**RECORDS TO USE:**
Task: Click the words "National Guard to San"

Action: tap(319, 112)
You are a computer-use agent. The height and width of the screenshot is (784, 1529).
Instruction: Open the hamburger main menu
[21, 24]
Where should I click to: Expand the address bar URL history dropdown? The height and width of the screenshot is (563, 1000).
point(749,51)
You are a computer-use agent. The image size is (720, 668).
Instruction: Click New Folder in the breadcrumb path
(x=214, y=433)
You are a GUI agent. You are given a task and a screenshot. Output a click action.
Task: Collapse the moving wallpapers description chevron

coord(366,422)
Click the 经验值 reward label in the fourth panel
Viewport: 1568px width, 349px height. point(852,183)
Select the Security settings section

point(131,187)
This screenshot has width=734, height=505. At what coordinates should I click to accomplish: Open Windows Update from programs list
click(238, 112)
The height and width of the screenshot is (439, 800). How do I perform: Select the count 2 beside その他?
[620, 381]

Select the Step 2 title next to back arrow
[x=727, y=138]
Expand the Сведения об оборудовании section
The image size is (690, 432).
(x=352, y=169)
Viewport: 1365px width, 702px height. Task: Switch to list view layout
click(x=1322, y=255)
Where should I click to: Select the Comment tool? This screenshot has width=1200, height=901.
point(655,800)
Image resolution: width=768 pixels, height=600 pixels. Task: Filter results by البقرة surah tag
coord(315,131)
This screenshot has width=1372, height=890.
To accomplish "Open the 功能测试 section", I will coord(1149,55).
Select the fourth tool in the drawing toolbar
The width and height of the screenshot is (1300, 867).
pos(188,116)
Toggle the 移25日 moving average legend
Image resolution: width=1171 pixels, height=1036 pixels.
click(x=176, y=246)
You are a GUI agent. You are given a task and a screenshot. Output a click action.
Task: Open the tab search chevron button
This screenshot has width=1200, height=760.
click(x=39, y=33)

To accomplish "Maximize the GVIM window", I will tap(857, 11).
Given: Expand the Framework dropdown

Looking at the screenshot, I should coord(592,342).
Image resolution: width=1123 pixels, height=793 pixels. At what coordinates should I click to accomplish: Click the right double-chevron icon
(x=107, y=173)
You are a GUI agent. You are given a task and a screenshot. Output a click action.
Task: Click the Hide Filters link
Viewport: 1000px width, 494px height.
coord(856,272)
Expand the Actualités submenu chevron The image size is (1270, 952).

**WORK TO COMPLETE:**
Repeat the material exactly, please, so that each line matches its source.

**SOLVED PROBLEM:**
Task: Click the words "National Guard to San"

Action: tap(319, 112)
You are a computer-use agent. The height and width of the screenshot is (784, 1529).
Instruction: Open the hamburger main menu
[21, 24]
Where should I click to: Expand the address bar URL history dropdown? The height and width of the screenshot is (563, 1000).
point(749,51)
You are a computer-use agent. The image size is (720, 668).
Instruction: Click New Folder in the breadcrumb path
(x=214, y=433)
You are a GUI agent. You are given a task and a screenshot. Output a click action.
Task: Collapse the moving wallpapers description chevron

coord(366,422)
Click the 经验值 reward label in the fourth panel
Viewport: 1568px width, 349px height. point(852,183)
Select the Security settings section

point(131,187)
This screenshot has width=734, height=505. At what coordinates should I click to accomplish: Open Windows Update from programs list
click(238, 112)
The height and width of the screenshot is (439, 800). How do I perform: Select the count 2 beside その他?
[620, 381]

Select the Step 2 title next to back arrow
[x=727, y=138]
Expand the Сведения об оборудовании section
The image size is (690, 432).
(x=352, y=169)
Viewport: 1365px width, 702px height. Task: Switch to list view layout
click(x=1322, y=255)
Where should I click to: Select the Comment tool? This screenshot has width=1200, height=901.
point(655,800)
Image resolution: width=768 pixels, height=600 pixels. Task: Filter results by البقرة surah tag
coord(315,131)
This screenshot has width=1372, height=890.
To accomplish "Open the 功能测试 section", I will coord(1149,55).
Select the fourth tool in the drawing toolbar
The width and height of the screenshot is (1300, 867).
pos(188,116)
Toggle the 移25日 moving average legend
Image resolution: width=1171 pixels, height=1036 pixels.
click(x=176, y=246)
You are a GUI agent. You are given a task and a screenshot. Output a click action.
Task: Open the tab search chevron button
This screenshot has width=1200, height=760.
click(x=39, y=33)

To accomplish "Maximize the GVIM window", I will tap(857, 11).
Given: Expand the Framework dropdown

Looking at the screenshot, I should coord(592,342).
Image resolution: width=1123 pixels, height=793 pixels. At what coordinates should I click to accomplish: Click the right double-chevron icon
(x=107, y=173)
You are a GUI agent. You are given a task and a screenshot. Output a click action.
Task: Click the Hide Filters link
Viewport: 1000px width, 494px height.
coord(856,272)
Expand the Actualités submenu chevron The image size is (1270, 952).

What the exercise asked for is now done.